Records from a collection:
+-------+

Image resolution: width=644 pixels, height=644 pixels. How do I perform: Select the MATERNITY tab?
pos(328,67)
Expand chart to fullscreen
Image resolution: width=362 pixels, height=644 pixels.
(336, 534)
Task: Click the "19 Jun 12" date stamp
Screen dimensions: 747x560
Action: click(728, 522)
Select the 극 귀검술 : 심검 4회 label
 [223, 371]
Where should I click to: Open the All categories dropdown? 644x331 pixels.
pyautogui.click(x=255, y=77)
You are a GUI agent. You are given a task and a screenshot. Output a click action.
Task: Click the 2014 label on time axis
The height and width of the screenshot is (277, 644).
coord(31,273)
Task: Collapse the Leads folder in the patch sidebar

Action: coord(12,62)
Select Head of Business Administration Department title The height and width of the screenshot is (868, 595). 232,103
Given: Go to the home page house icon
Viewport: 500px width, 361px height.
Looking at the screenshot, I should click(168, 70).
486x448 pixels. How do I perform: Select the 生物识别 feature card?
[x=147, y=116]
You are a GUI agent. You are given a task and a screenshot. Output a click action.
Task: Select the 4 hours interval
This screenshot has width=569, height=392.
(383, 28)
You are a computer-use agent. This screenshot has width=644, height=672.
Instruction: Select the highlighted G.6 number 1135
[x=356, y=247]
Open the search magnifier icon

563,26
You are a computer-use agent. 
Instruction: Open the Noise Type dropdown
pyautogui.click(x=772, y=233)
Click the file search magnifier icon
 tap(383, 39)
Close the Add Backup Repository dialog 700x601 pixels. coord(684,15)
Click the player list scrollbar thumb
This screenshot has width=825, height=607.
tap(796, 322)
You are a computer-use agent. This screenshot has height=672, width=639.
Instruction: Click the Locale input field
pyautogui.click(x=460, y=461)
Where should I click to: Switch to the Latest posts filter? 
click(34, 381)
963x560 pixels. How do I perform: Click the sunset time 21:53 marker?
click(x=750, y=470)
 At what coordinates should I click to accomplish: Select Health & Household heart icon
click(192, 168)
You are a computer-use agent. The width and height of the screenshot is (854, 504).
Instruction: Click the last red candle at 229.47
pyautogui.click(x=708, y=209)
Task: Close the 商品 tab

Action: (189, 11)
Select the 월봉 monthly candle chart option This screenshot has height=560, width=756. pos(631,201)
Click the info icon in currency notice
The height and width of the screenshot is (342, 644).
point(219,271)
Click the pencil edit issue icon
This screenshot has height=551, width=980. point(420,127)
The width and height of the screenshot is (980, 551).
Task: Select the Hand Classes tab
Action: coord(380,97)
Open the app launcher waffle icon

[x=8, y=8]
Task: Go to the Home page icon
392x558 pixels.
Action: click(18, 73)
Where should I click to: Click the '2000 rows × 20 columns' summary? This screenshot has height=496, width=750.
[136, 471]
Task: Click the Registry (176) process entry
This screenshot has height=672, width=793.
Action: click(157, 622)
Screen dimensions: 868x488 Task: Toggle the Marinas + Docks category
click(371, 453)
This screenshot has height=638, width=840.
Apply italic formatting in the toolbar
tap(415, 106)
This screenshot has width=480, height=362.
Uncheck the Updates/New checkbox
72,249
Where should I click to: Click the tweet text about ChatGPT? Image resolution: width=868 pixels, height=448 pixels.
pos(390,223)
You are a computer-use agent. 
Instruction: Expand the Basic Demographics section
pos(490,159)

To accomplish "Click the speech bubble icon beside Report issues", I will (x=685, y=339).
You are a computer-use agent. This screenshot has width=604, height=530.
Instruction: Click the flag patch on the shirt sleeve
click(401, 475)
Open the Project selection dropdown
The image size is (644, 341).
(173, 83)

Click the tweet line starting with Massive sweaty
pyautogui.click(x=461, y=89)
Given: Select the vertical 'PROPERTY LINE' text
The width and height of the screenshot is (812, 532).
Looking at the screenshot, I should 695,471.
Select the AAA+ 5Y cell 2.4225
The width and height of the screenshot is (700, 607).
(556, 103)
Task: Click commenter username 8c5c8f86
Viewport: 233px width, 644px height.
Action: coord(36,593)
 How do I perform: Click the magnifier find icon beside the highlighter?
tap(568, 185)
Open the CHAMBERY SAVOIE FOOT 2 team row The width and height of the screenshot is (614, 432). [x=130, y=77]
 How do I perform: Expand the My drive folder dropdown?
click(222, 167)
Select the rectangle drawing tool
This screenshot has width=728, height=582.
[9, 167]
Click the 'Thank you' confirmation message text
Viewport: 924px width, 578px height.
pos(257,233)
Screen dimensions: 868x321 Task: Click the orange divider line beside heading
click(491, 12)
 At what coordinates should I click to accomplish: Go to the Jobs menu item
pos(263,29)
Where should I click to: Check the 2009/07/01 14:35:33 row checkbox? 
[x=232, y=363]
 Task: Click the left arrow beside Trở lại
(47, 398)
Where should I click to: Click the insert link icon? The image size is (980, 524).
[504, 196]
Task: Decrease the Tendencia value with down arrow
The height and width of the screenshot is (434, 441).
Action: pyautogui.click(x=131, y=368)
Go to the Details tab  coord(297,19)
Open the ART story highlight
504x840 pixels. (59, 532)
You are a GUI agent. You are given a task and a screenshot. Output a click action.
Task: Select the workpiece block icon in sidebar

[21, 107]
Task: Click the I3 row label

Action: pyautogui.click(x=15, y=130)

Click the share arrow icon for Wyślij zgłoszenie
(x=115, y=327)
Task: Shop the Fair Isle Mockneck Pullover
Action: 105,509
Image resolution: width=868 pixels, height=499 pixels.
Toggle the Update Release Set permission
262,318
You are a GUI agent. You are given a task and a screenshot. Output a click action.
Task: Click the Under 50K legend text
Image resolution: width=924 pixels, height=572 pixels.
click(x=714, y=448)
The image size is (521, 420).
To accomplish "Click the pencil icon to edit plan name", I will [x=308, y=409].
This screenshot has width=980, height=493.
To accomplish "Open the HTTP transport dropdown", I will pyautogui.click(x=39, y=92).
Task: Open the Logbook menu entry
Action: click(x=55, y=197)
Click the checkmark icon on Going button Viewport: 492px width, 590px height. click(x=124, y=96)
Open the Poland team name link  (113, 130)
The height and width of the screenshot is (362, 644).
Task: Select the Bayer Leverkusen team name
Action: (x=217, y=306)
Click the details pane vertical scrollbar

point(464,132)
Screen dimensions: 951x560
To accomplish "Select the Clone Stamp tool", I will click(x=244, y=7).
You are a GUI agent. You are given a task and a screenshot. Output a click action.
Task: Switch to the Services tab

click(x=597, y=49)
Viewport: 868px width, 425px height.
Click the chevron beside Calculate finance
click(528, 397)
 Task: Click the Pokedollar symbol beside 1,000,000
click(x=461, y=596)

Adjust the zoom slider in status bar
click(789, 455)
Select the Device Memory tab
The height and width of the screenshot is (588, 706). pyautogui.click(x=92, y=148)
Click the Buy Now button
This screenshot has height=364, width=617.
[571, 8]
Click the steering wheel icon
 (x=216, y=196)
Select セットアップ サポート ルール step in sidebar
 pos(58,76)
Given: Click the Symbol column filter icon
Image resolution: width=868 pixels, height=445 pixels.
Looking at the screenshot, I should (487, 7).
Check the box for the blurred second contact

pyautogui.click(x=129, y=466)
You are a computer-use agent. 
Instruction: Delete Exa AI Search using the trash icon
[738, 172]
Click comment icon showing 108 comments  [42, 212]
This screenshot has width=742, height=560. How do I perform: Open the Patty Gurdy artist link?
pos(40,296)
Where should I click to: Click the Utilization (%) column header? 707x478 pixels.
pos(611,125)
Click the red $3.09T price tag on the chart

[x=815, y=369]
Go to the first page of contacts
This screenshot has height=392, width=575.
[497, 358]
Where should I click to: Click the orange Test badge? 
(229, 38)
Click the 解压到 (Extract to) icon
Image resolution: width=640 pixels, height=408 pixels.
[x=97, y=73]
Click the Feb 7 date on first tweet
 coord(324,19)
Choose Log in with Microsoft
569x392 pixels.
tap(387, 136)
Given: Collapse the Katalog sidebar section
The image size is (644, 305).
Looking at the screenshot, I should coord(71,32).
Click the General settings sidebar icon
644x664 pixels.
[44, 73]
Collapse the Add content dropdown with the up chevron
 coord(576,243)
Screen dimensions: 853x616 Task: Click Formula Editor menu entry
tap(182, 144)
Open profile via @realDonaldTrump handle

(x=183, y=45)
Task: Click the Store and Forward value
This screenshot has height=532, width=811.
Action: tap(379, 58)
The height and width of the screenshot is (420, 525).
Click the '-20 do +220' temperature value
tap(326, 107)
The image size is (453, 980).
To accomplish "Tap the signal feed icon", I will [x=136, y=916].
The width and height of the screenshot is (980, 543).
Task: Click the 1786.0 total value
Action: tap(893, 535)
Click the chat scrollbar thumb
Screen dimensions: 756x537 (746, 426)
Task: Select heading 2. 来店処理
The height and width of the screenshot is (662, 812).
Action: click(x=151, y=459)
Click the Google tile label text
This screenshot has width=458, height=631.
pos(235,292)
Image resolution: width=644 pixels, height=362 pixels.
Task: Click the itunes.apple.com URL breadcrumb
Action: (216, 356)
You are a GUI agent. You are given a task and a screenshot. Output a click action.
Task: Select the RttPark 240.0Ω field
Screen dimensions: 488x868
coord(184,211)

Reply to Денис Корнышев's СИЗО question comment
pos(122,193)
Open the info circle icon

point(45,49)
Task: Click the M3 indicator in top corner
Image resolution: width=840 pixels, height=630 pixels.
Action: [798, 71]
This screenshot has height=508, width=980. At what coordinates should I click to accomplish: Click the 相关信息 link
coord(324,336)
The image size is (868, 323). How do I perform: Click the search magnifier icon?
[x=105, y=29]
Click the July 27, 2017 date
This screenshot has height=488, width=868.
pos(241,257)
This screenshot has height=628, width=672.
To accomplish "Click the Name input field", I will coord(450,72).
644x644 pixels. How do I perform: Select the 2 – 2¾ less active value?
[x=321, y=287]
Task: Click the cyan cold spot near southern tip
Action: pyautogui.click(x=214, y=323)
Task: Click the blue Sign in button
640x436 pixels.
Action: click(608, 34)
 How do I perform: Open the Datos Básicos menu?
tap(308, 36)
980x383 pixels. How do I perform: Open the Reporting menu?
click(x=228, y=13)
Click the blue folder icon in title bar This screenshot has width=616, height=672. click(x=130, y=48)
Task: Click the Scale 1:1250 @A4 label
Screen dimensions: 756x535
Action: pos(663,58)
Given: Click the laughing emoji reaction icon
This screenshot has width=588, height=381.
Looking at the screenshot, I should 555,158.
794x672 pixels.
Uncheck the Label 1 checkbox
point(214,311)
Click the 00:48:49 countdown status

+-------+

> **Exercise**: Give a single number: the count of lines above that include the word "button".

> **Written response**: 3